1st Edition

The Poems of Shelley: Volume One 1804-1817

Edited By Geoffrey Matthews, Kelvin Everest Copyright 1989
    642 Pages
    by Routledge

    642 Pages
    by Routledge

    Percy Bysshe Shelley (1792-1822) was one of the major Romantic poets, and wrote what is critically recognised as some of the finest lyric poetry in the English language. This is the first volume of the five-volume The Poems of Shelley, which presents all of Shelley’s poems in chronological order and with full annotation. Date and circumstances of composition are provided for each poem and all manuscript and printed sources relevant to establishing an authoritative text are freshly examined and assessed. Headnotes and footnotes supply the personal, literary, historical and scientific information necessary to an informed reading of Shelley’s varied and allusive verse.
┄┄┄┄┄┄┄┄┄┄┄┄┄┄┄┄┄┄┄┄
_Problems to solve_
a) Can you write out the portion of the book description that opens with the words containing "Edited By Geoffrey" and closes with "and allusive verse."?
b) Based on the book description, answer these:
(i) Which years does the description give for Shelley's birth and death?
(ii) How many volumes does The Poems of Shelley have?
(iii) Which publisher is named?
The rows that come next are from a separate source.

_Stored rows_
┄┄┄┄┄┄┄┄┄┄┄┄┄┄┄┄┄┄┄┄
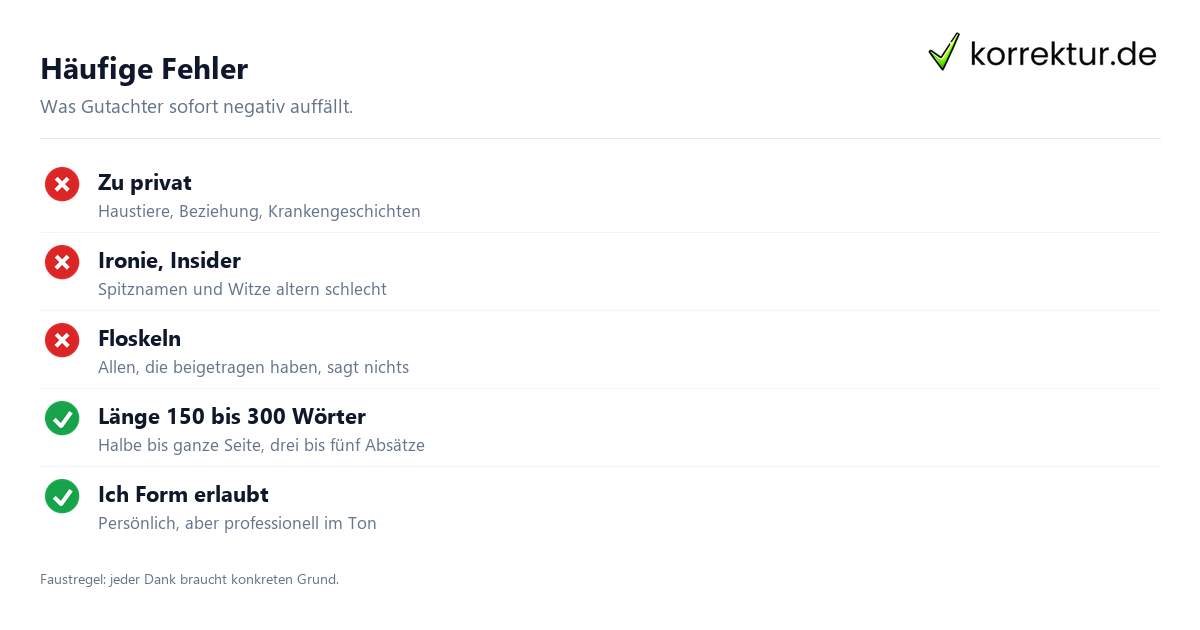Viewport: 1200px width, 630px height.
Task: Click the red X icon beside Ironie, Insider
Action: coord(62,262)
┄┄┄┄┄┄┄┄┄┄┄┄┄┄┄┄┄┄┄┄
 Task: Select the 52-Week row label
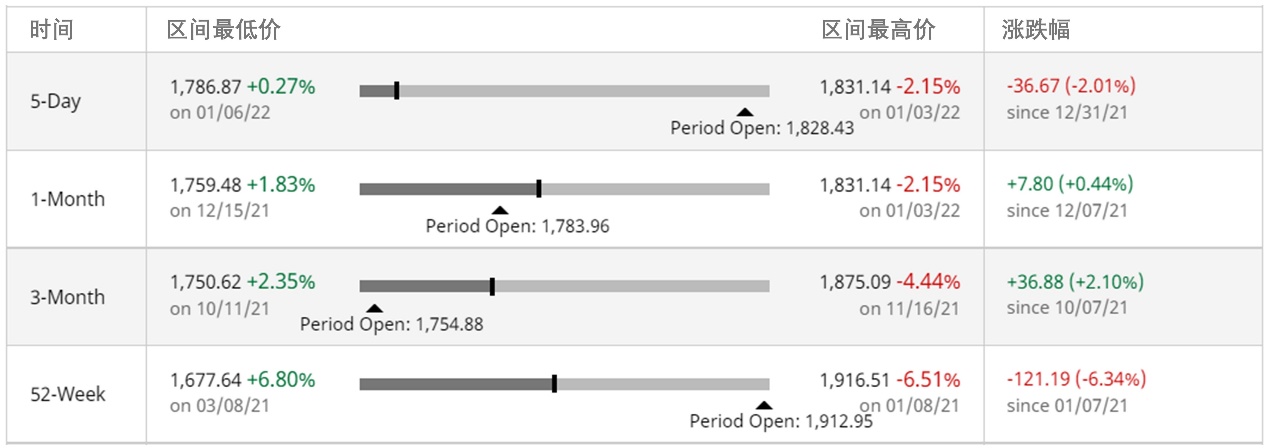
┄┄┄┄┄┄┄┄┄┄┄┄┄┄┄┄┄┄┄┄
_Answers to the exercises_
a)
Edited By Geoffrey Matthews, Kelvin Everest Copyright 1989
    642 Pages
    by Routledge

    642 Pages
    by Routledge

    Percy Bysshe Shelley (1792-1822) was one of the major Romantic poets, and wrote what is critically recognised as some of the finest lyric poetry in the English language. This is the first volume of the five-volume The Poems of Shelley, which presents all of Shelley’s poems in chronological order and with full annotation. Date and circumstances of composition are provided for each poem and all manuscript and printed sources relevant to establishing an authoritative text are freshly examined and assessed. Headnotes and footnotes supply the personal, literary, historical and scientific information necessary to an informed reading of Shelley’s varied and allusive verse.

b)
(i) 1792–1822
(ii) Five
(iii) Routledge